村上春樹「訳者あとがき」の謎――『「グレート・ギャツビー」を追え』(3)

女流作家のマーサー・マンは、カミーノ・アイランドに暮らす、強烈な個性の作家たちから、パーティーに招待される。その中心にいるのは、書店主のブルース・ケーブルである。
 
こういう作家たちの話を、村上春樹は面白がって訳していると思う。

「会話の話題は著者ツアーに集中した。誰もが語るべき話を持っていた。リーとジェイとコブは同じような体験をしたことを告白した。一冊も本が売れないまま、書店の奥で一、二時間を無為に潰したのだ。〔中略〕エイミーでさえ、吸血鬼もので一山当てる前には何度かひどい目にあっていた。」
 
アメリカの作家たちの話は、そのまま流れて新宿の文壇バーの夜に、連想はつらなっていく。「風花」や「猫目」に集ってくる人々は、どうしているかしらん。
 
そこには作家や編集者以外にも、ごくまれに書店人もいたな。
 
マーサーは、こんなことも考える。

「思えば、ベイ・ブックスのような書店や、ブルース・ケーブルのような人々の存在は貴重なのだと彼女は痛感した。そのような数少ない書店主たちは、熱心な常連客を繫ぎ止めておくために、身を粉にして働いているのだ。」
 
ここは翻訳であることを超えて、村上さんの日本語には、充分すぎるほど血が通っている。
 
マーサーはまたブルース・ケーブルと、本を注文することについて、こんな問答をする。

「……パリでのフィッツジェラルド夫妻とヘミングウェイに関する本を二冊読んだ。そしてあと何冊かを注文している」
「注文した?」
「ええ、アマゾンでね。ごめんなさい。でも、ほら、あそこの方が安いのよ」
「そうらしいね。でも僕に頼めば、三割引で買えるよ」
「でも私はeブックでも読みたいから」
「若い世代か」
 
アマゾンでの注文、eブック、何をかいわんやである。2人の会話は、鮮やかに世代の対比を表わしている。
 
ケーブルはまた読者の立場から、マーサーに、執筆者として気をつけてほしいことを、箇条書きのかたちで言う。

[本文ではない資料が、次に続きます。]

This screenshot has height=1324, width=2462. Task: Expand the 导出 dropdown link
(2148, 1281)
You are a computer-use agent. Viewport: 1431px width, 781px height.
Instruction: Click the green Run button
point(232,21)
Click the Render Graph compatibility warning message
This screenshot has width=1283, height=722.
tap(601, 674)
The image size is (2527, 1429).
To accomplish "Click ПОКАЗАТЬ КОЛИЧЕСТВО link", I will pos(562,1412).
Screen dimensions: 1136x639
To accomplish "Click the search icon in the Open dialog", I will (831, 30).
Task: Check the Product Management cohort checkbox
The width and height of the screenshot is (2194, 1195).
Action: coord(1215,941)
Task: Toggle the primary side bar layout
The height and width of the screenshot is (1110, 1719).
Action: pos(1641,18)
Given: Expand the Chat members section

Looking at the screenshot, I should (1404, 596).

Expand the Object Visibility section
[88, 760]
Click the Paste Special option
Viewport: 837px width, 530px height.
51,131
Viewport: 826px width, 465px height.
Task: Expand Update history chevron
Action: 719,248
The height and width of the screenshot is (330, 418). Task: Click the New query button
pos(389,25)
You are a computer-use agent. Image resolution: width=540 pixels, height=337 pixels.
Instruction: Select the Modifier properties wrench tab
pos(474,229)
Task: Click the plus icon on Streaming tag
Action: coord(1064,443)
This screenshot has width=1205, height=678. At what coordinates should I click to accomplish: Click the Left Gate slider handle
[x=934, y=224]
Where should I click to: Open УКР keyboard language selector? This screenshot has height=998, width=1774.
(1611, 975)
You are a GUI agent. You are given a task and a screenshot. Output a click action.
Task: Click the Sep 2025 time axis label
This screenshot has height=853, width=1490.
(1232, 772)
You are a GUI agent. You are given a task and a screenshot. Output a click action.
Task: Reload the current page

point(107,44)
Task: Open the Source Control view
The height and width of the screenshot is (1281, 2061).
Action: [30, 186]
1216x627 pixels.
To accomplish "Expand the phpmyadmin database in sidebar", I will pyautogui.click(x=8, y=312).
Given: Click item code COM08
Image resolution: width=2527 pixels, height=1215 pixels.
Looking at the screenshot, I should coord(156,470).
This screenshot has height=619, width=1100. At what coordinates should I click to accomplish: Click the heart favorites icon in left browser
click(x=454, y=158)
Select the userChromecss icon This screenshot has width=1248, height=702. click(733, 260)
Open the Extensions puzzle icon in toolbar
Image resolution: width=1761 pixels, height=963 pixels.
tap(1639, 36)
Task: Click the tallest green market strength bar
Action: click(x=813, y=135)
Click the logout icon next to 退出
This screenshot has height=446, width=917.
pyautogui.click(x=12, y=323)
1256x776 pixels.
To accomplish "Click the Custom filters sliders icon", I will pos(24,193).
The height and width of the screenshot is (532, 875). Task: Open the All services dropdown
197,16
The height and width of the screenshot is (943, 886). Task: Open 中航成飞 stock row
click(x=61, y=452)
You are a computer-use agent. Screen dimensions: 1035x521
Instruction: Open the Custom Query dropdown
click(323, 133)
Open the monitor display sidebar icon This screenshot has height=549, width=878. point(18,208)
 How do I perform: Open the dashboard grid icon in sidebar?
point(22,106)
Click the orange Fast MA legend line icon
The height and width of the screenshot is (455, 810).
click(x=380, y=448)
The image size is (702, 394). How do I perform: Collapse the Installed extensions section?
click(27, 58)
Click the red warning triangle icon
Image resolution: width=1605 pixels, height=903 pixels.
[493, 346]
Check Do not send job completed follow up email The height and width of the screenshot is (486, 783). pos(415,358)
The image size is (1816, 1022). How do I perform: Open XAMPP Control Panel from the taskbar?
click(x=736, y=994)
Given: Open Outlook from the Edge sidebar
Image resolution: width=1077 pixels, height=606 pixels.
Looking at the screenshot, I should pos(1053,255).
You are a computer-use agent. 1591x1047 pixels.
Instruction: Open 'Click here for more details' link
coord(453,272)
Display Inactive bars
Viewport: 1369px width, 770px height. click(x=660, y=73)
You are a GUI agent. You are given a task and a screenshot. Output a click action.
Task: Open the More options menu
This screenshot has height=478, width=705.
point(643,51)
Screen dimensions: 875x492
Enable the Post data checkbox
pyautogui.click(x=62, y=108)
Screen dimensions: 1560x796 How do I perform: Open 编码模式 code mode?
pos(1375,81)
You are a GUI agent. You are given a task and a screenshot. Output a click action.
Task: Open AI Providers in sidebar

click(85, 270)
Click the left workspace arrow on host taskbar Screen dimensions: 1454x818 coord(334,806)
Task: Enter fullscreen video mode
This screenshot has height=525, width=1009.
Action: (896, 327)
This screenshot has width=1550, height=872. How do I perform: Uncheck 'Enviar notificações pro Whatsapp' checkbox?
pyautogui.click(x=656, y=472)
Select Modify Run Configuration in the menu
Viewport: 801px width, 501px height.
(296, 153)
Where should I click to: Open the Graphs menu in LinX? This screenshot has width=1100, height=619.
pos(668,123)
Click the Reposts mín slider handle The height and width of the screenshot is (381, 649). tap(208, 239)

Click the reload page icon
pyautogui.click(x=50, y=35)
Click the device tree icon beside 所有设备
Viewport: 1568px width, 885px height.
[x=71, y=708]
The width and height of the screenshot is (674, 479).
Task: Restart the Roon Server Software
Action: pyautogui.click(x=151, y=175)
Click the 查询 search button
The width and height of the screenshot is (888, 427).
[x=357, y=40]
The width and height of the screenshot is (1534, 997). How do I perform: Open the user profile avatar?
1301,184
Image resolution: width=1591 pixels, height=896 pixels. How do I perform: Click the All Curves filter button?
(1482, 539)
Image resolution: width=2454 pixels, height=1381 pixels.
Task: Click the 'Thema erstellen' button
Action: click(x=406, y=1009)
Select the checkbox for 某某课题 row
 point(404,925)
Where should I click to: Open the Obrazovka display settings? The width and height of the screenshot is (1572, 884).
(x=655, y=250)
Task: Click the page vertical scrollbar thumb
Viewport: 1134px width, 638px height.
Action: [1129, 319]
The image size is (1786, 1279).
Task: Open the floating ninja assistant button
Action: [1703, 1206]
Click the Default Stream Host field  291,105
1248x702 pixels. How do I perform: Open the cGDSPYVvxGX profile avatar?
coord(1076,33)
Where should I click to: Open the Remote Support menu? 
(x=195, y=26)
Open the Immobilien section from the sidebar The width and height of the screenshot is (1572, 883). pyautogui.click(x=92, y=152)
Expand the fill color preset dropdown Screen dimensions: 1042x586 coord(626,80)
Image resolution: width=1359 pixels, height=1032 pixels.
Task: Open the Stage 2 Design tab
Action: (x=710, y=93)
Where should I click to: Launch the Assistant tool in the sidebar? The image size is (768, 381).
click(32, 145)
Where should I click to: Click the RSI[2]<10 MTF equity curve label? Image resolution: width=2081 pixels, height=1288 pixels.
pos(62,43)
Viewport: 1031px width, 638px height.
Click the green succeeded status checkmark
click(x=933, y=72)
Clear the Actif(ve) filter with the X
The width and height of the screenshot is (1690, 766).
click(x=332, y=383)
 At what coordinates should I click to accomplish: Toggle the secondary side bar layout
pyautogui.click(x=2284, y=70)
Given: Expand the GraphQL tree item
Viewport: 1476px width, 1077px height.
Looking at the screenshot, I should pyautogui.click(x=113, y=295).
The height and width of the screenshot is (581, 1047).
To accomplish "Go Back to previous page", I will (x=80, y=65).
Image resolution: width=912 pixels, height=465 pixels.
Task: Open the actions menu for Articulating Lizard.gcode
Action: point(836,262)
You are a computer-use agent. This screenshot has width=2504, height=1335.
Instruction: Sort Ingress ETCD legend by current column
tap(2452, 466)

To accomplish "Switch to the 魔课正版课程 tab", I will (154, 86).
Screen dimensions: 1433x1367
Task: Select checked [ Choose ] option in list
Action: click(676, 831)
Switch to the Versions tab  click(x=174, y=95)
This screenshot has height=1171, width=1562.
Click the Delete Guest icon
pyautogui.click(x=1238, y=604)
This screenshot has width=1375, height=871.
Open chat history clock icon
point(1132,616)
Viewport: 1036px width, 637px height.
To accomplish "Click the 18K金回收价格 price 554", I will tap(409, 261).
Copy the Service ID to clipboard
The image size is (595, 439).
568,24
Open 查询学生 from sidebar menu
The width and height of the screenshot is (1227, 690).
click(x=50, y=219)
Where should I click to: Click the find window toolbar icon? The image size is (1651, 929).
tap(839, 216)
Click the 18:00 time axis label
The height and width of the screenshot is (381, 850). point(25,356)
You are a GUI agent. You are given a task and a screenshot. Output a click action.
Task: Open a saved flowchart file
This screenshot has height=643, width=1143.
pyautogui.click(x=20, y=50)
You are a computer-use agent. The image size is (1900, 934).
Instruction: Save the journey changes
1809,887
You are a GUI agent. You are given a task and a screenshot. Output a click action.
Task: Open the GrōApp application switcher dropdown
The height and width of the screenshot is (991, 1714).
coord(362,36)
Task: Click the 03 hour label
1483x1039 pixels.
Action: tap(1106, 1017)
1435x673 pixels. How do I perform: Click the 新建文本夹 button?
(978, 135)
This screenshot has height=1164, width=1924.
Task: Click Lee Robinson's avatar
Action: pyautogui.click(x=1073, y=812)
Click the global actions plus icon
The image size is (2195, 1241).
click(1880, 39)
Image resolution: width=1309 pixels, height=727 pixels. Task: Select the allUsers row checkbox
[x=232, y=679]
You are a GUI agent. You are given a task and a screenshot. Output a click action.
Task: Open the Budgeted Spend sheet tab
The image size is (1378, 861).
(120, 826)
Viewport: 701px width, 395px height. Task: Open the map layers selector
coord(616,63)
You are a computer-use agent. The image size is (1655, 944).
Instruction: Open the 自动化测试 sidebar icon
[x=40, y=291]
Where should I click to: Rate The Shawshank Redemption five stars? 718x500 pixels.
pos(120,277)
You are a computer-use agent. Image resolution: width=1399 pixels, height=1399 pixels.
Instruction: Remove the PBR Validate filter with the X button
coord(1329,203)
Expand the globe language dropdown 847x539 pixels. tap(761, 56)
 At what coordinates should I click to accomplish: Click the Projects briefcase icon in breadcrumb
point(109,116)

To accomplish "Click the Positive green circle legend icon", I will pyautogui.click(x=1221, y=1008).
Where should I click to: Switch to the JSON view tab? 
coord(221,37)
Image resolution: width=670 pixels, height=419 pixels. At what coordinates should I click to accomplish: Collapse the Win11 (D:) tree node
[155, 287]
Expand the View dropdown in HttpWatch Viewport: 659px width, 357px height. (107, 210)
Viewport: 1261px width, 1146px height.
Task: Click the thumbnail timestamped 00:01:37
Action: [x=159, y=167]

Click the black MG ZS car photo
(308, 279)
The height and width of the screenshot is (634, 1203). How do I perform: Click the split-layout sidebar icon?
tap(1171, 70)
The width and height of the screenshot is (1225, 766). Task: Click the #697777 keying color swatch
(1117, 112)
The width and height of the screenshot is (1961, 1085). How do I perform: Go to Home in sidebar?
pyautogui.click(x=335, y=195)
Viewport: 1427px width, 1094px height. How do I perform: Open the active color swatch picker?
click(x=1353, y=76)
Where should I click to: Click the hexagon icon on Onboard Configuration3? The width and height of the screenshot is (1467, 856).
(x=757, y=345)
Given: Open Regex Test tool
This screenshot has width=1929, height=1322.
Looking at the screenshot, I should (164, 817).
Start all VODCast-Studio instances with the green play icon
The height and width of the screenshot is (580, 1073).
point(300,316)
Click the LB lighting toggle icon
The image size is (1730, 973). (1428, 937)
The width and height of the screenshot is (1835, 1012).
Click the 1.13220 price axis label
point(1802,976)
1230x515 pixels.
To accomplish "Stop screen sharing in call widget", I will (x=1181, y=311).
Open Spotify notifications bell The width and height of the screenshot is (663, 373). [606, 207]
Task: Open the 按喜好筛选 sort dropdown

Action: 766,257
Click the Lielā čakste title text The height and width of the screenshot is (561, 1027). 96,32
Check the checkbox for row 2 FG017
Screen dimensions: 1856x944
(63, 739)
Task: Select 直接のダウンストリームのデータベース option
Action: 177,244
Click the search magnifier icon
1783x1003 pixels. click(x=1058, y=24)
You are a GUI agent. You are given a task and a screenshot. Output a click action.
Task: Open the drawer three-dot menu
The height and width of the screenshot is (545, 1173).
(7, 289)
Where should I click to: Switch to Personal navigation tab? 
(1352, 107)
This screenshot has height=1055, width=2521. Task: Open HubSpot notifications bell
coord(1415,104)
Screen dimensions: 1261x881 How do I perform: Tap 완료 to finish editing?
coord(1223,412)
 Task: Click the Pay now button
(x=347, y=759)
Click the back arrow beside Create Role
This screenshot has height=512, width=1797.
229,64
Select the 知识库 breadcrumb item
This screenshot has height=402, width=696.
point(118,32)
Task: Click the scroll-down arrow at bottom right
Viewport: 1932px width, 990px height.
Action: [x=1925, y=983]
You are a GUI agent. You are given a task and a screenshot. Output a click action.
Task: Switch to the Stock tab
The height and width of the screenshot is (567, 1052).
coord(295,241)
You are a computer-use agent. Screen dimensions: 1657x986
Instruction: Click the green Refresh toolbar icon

「新人作家の犯すもう一つの間違いは、第一章で二十人の登場人物を紹介することだ。五人で十分だ。それなら読者の頭も混乱しない。〔中略〕次。お願いだから、頼むから、会話にはクォーテーション・マークをつけてもらいたい。そうしないとわけがわからなくなるんだ。ルールの第五条。たいていの作家は語りすぎる。だから常にそぎ落とすことを考えてほしい。」
 
マーサー・マンに向かって喋っているのだが、村上さんの含み笑いが聞こえてくるようだ。